··· INPUT FOR THIS TASK ···

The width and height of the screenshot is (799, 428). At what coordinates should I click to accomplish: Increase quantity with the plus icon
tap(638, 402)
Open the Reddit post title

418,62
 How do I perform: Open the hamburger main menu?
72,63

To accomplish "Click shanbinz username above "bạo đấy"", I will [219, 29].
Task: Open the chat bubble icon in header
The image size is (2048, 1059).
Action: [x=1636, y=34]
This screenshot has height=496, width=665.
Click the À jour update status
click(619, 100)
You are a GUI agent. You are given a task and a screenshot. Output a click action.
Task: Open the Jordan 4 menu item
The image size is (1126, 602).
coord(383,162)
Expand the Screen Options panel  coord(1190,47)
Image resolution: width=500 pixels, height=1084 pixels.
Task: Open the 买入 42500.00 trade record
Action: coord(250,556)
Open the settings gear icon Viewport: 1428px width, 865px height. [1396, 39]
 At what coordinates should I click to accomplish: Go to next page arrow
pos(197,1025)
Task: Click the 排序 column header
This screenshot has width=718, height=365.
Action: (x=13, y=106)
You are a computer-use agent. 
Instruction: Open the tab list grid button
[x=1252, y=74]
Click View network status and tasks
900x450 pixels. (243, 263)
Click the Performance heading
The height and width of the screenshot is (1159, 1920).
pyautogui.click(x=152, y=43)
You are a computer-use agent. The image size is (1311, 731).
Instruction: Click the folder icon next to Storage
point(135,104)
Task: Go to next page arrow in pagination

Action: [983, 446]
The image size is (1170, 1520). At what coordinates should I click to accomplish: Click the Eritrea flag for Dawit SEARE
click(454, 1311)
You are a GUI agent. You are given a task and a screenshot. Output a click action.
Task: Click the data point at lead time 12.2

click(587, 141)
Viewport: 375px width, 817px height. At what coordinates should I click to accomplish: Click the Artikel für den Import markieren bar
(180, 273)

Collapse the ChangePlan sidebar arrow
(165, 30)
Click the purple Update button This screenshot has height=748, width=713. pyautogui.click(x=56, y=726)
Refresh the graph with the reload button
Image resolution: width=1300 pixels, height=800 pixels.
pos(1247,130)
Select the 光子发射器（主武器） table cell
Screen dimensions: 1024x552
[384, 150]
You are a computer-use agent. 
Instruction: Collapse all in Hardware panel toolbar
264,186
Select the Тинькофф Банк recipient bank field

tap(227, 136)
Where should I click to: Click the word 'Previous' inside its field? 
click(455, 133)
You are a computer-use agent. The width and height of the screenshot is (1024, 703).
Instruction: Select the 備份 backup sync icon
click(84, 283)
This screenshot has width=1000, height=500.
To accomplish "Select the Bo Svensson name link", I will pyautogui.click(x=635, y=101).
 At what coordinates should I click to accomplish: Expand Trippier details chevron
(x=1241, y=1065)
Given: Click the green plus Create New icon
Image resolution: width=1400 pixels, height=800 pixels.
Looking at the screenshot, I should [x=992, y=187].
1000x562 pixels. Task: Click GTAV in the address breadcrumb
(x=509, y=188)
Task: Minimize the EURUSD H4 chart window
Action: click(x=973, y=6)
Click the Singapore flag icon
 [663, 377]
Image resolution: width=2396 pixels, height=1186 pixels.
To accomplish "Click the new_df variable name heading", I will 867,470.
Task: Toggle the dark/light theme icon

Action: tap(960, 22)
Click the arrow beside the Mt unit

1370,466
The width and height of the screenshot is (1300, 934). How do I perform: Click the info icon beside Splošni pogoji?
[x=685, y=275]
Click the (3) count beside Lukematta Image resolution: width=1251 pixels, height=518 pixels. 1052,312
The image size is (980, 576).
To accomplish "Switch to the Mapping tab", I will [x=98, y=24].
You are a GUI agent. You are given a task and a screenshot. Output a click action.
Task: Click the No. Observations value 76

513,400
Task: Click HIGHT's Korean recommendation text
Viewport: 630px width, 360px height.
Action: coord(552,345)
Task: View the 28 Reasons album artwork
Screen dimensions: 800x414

···

◆ **DIRECTIONS FOR THIS TASK**: Give the listing above again, word for word.

◆ **SOLUTION**:
The width and height of the screenshot is (799, 428). At what coordinates should I click to accomplish: Increase quantity with the plus icon
tap(638, 402)
Open the Reddit post title

418,62
 How do I perform: Open the hamburger main menu?
72,63

To accomplish "Click shanbinz username above "bạo đấy"", I will [219, 29].
Task: Open the chat bubble icon in header
The image size is (2048, 1059).
Action: [x=1636, y=34]
This screenshot has height=496, width=665.
Click the À jour update status
click(619, 100)
You are a GUI agent. You are given a task and a screenshot. Output a click action.
Task: Open the Jordan 4 menu item
The image size is (1126, 602).
coord(383,162)
Expand the Screen Options panel  coord(1190,47)
Image resolution: width=500 pixels, height=1084 pixels.
Task: Open the 买入 42500.00 trade record
Action: coord(250,556)
Open the settings gear icon Viewport: 1428px width, 865px height. [1396, 39]
 At what coordinates should I click to accomplish: Go to next page arrow
pos(197,1025)
Task: Click the 排序 column header
This screenshot has width=718, height=365.
Action: (x=13, y=106)
You are a computer-use agent. 
Instruction: Open the tab list grid button
[x=1252, y=74]
Click View network status and tasks
900x450 pixels. (243, 263)
Click the Performance heading
The height and width of the screenshot is (1159, 1920).
pyautogui.click(x=152, y=43)
You are a computer-use agent. The image size is (1311, 731).
Instruction: Click the folder icon next to Storage
point(135,104)
Task: Go to next page arrow in pagination

Action: [983, 446]
The image size is (1170, 1520). At what coordinates should I click to accomplish: Click the Eritrea flag for Dawit SEARE
click(454, 1311)
You are a GUI agent. You are given a task and a screenshot. Output a click action.
Task: Click the data point at lead time 12.2

click(587, 141)
Viewport: 375px width, 817px height. At what coordinates should I click to accomplish: Click the Artikel für den Import markieren bar
(180, 273)

Collapse the ChangePlan sidebar arrow
(165, 30)
Click the purple Update button This screenshot has height=748, width=713. pyautogui.click(x=56, y=726)
Refresh the graph with the reload button
Image resolution: width=1300 pixels, height=800 pixels.
pos(1247,130)
Select the 光子发射器（主武器） table cell
Screen dimensions: 1024x552
[384, 150]
You are a computer-use agent. 
Instruction: Collapse all in Hardware panel toolbar
264,186
Select the Тинькофф Банк recipient bank field

tap(227, 136)
Where should I click to: Click the word 'Previous' inside its field? 
click(455, 133)
You are a computer-use agent. The width and height of the screenshot is (1024, 703).
Instruction: Select the 備份 backup sync icon
click(84, 283)
This screenshot has width=1000, height=500.
To accomplish "Select the Bo Svensson name link", I will pyautogui.click(x=635, y=101).
 At what coordinates should I click to accomplish: Expand Trippier details chevron
(x=1241, y=1065)
Given: Click the green plus Create New icon
Image resolution: width=1400 pixels, height=800 pixels.
Looking at the screenshot, I should [x=992, y=187].
1000x562 pixels. Task: Click GTAV in the address breadcrumb
(x=509, y=188)
Task: Minimize the EURUSD H4 chart window
Action: click(x=973, y=6)
Click the Singapore flag icon
 [663, 377]
Image resolution: width=2396 pixels, height=1186 pixels.
To accomplish "Click the new_df variable name heading", I will 867,470.
Task: Toggle the dark/light theme icon

Action: tap(960, 22)
Click the arrow beside the Mt unit

1370,466
The width and height of the screenshot is (1300, 934). How do I perform: Click the info icon beside Splošni pogoji?
[x=685, y=275]
Click the (3) count beside Lukematta Image resolution: width=1251 pixels, height=518 pixels. 1052,312
The image size is (980, 576).
To accomplish "Switch to the Mapping tab", I will [x=98, y=24].
You are a GUI agent. You are given a task and a screenshot. Output a click action.
Task: Click the No. Observations value 76

513,400
Task: Click HIGHT's Korean recommendation text
Viewport: 630px width, 360px height.
Action: coord(552,345)
Task: View the 28 Reasons album artwork
Screen dimensions: 800x414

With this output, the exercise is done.